Please see the disclaimer.

Assumed Audience: Hackers, Git users, code archeologists, and anyone who would need to do forensics on Yzena repositories.

Epistemic Status: Very sorry and repentant.

Forgive me, for I have sinned.

I had to create a new GPG key, separate from my personal one, and I had to re-sign every single commit in a few repos with the new key.

This is rebase on a whole new level.

These were my requirements:

  • The author date needs to be the same.
  • The committer date (yes, it’s different from the author date) needs to be the same.
  • It has to deal with a repo that is a bunch of combined repos.

It turns out that the first is easy, but the second is nigh impossible, and the third needs some manual work.

For obvious reasons, do NOT try this at home!

If you must do this, do it on a full new clone of the repo like I did. I had to try a couple of times to get it right, and I never had the possibility of losing data.

The resulting command:

$ git rebase --exec \
  'GIT_COMMITTER_DATE="$(git show --format=tformat:%aD XXXXXXXXX | head -n1)" \
  git commit --amend --author="Gavin D. Howard <email_redacted>" --no-edit
  --no-verify -S' --committer-date-is-author-date -i --root --rebase-merges

Here’s the explanation:

  • git rebase

    I said that this is rebase on a whole new level, but it is still a rebase.

  • --exec '...'

    git rebase “recommits” all of the target commits, changing things that the user asks to be changed, and it can execute a command on each recommit.

    • GIT_COMMITTER_DATE="$(...)"

      This sets GIT_COMMITTER_DATE, which is the only way I could find to set the committer date. What this does is puts the result of git show ... into the variable.

      • git show --format=tformat:%aD XXXXXXXXX ...

        This shows a commit with the short hash of XXXXXXXXX. This is a placeholder for later. The given format string just tells git to show the author date of the commit.

      • ... head -n1

        This takes the first line of the git show because the git show will show what you tell it to, as well as the patch. This filters out the patch.

    • git commit --amend ...

      This is what does the recommit. It does an --amend to change the commit I’m trying to rebase.

    • ... --author="Gavin D. Howard <email_redacted>" ...

      This sets the author to the new commit. I needed to set this for legal reasons.

    • ... --no-edit --no-verify -S

      These are generic options to ensure the commit isn’t wrongly edited or have useless hooks run. And also sign.

  • --committer-date-is-author-date

    This was an attempt to change the committer date to the author date. It didn’t work, but I just copied and pasted, so this ended up in the final command.

(A run of records)
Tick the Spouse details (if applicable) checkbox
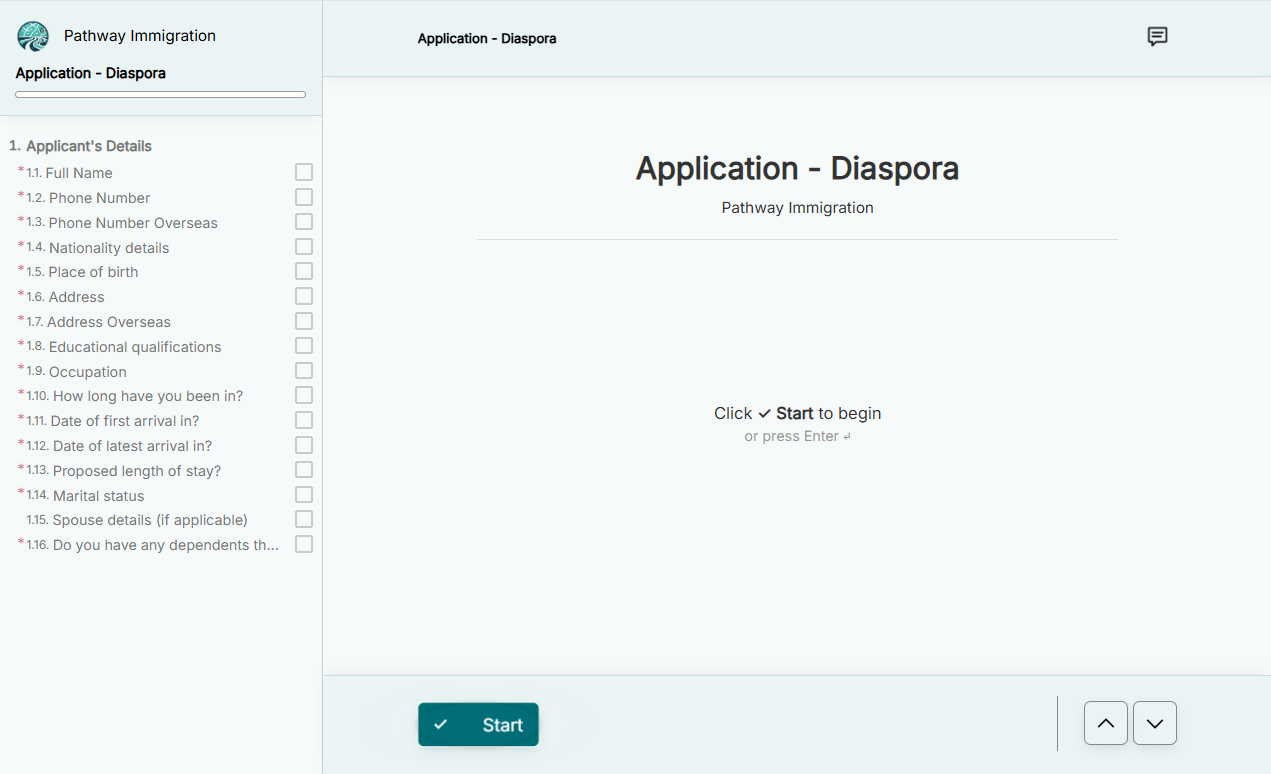Viewport: 1271px width, 774px height. click(x=304, y=519)
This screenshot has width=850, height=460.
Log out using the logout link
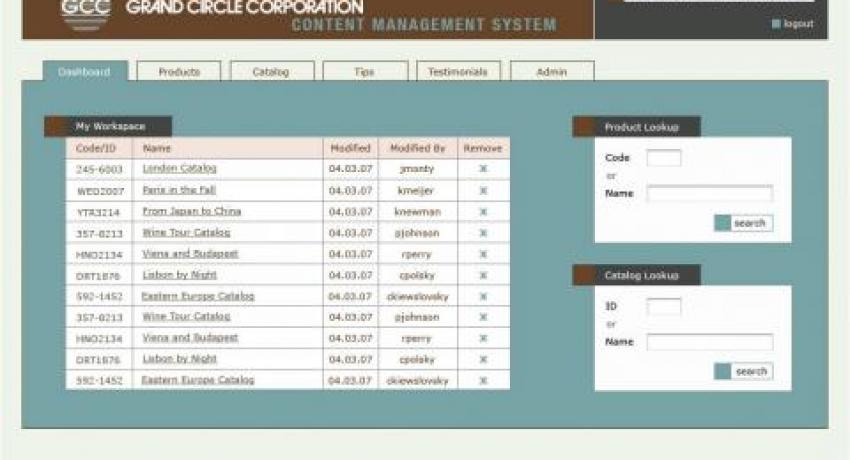(799, 24)
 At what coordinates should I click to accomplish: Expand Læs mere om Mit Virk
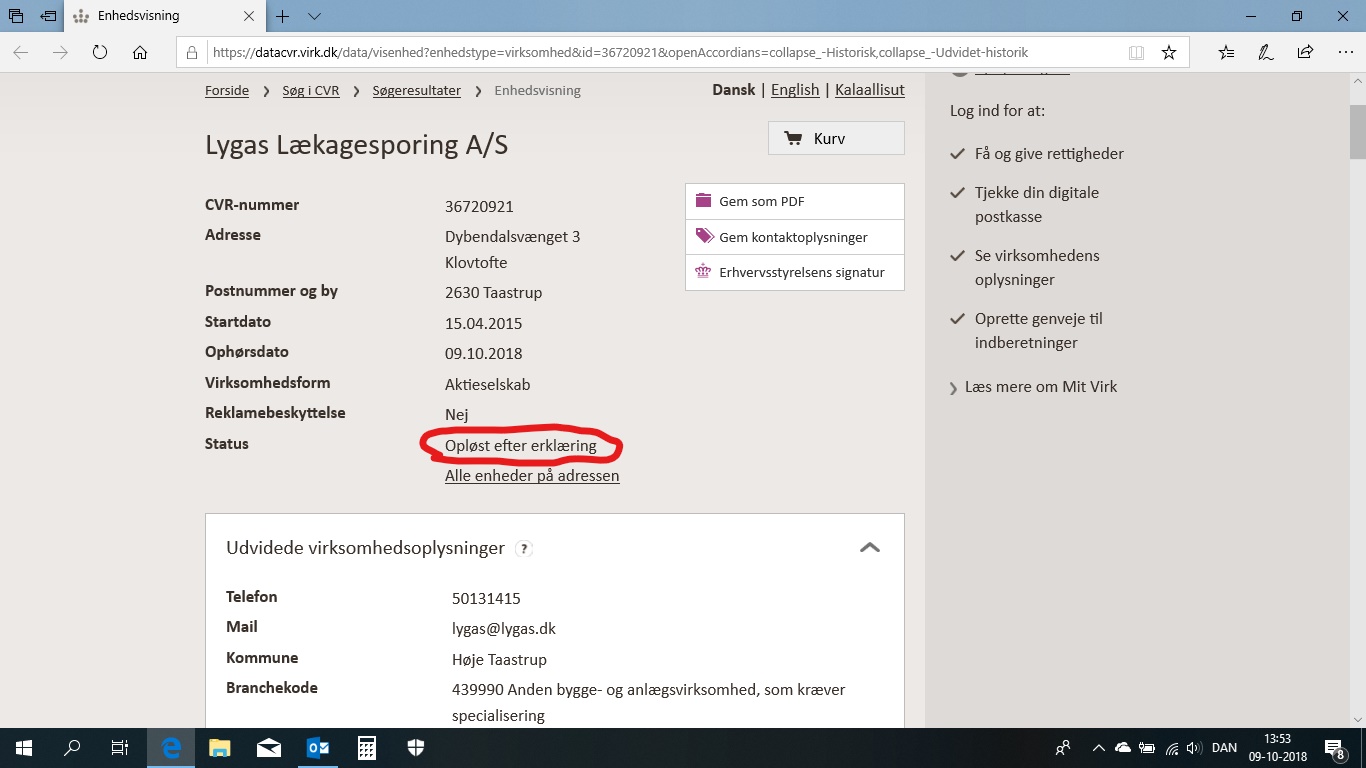click(1040, 387)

- _STATED GOAL A_: Quote the Git rebase post starting at "This shows a" and ending at "for legal reasons.", word for word.
- _STATED GOAL B_: In the Git rebase post, what does the "head -n1" step filter out of the output of git show?

- _EXERCISE ANSWER A_:
This shows a commit with the short hash of XXXXXXXXX. This is a placeholder for later. The given format string just tells git to show the author date of the commit.

      • ... head -n1

        This takes the first line of the git show because the git show will show what you tell it to, as well as the patch. This filters out the patch.

    • git commit --amend ...

      This is what does the recommit. It does an --amend to change the commit I’m trying to rebase.

    • ... --author="Gavin D. Howard <email_redacted>" ...

      This sets the author to the new commit. I needed to set this for legal reasons.

- _EXERCISE ANSWER B_: The patch.